## Written request 1
From the article on Bible translations into Inuit languages, list the five major Inuit languages that Ethnologue recognizes.
## Written request 2
Continue the article on Bible translations into Inuit languages from its last sentence.

= Bible translations into Inuit languages =

The complete Christian Bible has been translated into several of the Inuit languages. Ethnologue lists five major Inuit languages: Inuktitut, Inuvialuktun, Iñupiaq, Inupiatun and Greenlandic. Each of these languages has at least a New Testament translated.

== Greenland Dialect (kal) ==
Norwegian missionaries Hans and Paul Egede were the first to translate any part of the Bible into the Inuit language. Their version of the New Testament in the Greenlandic was printed in part in 1744, and as a whole in 1766.

A second translation by Otto Fabricius was published in 1794 and in 1799. Niels Giessing Wolf's revision of Fabricius' translation was published in 1827 in Copenhagen.

A third translation was translated by Johann Konrad Kleinschmidt (1768–1832) in 1822, this ran through several editions. H.F. Jorgensen's revised edition Kleinschmidt's translation was published in 1893.

Nearly three-quarters of the Old Testament was printed in the same language from 1822. It took 150 years to complete the whole Bible, but it was eventually done (prior to 1902).

The Danish Bible Society translated the whole Bible into a modern Greenlandic dialect, which was completed in 1999.

## Records shown
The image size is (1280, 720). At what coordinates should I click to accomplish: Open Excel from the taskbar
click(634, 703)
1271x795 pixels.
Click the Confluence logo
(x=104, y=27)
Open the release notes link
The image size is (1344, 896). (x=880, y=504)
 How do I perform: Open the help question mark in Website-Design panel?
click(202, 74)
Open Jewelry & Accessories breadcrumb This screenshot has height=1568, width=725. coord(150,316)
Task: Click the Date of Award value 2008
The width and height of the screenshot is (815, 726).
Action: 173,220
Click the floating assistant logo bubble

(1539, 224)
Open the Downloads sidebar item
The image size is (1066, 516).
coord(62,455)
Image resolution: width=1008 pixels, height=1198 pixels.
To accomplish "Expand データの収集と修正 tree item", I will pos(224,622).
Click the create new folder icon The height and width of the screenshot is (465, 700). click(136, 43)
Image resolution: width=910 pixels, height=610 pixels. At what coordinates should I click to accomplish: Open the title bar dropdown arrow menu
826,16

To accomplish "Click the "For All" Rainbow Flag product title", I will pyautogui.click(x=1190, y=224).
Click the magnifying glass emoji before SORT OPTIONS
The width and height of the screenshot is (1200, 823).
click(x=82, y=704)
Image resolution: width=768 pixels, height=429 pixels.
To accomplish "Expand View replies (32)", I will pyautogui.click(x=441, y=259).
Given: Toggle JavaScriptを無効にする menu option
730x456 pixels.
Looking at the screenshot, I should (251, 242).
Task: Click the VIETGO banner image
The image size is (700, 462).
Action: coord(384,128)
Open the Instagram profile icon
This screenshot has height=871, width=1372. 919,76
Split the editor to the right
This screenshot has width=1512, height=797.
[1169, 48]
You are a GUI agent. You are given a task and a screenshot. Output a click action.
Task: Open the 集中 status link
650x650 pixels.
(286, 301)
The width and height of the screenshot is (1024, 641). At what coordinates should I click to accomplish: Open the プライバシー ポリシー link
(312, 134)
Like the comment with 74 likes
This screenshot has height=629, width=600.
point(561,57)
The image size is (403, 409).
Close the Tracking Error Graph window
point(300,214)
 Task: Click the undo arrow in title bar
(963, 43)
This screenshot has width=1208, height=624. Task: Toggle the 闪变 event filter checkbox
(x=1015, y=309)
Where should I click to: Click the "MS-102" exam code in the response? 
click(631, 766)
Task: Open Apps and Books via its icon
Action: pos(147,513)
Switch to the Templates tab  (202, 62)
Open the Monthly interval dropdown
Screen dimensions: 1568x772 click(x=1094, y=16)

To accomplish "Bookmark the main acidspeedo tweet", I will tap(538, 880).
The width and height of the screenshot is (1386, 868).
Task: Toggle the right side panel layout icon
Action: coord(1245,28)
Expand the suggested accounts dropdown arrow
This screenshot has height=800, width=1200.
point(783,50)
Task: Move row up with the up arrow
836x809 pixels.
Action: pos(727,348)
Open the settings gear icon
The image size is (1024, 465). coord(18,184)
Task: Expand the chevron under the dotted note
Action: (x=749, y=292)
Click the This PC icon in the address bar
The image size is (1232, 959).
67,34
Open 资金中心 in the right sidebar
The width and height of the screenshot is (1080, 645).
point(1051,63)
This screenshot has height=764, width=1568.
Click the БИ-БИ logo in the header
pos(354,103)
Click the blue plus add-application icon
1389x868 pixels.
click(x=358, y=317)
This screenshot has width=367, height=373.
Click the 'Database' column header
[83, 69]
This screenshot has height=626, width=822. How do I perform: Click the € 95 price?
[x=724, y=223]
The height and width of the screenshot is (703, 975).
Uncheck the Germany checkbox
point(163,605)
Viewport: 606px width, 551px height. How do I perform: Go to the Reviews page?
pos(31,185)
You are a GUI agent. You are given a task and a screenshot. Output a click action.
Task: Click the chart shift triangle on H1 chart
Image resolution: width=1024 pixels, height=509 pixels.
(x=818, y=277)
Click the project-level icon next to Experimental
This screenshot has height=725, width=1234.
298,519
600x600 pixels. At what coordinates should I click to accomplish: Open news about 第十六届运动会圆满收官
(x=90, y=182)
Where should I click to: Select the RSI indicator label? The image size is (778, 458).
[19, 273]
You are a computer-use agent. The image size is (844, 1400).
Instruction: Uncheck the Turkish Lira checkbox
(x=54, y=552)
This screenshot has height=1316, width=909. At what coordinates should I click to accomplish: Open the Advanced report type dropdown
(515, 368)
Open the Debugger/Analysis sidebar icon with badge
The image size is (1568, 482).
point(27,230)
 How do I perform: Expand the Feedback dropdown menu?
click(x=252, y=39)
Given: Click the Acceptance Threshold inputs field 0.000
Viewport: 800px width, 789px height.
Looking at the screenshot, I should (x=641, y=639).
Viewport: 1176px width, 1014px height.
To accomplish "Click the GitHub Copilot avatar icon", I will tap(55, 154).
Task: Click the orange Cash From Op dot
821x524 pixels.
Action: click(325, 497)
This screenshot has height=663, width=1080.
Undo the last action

## Response 1
Inuktitut, Inuvialuktun, Iñupiaq, Inupiatun, Greenlandic

## Response 2
== Labrador/Eastern Canadian (ike) ==
Benjamin Kohlmeister's harmony of the gospels was published in 1810 in London by W. McDowall. Kohlmeister also translated the entire Gospel of John (mostly extracted from the harmony) and this was published later in 1810, also by W. McDowall, at the expense of the British and Foreign Bible Society. One thousand copies were published. This was very well received and Kohlmeister's translation of the other three gospels was published in 1813. C.F. Burghardt may have been involved in the 1813 publication.

A version of the Acts and Epistles prepared by the labour of the Moravian missionaries was published by the Society in 1819 and in 1826 a complete edition of the New Testament left the Society's press in London. In 1839 a revised edition of the Acts, Epistles and Book of Revelation was completed.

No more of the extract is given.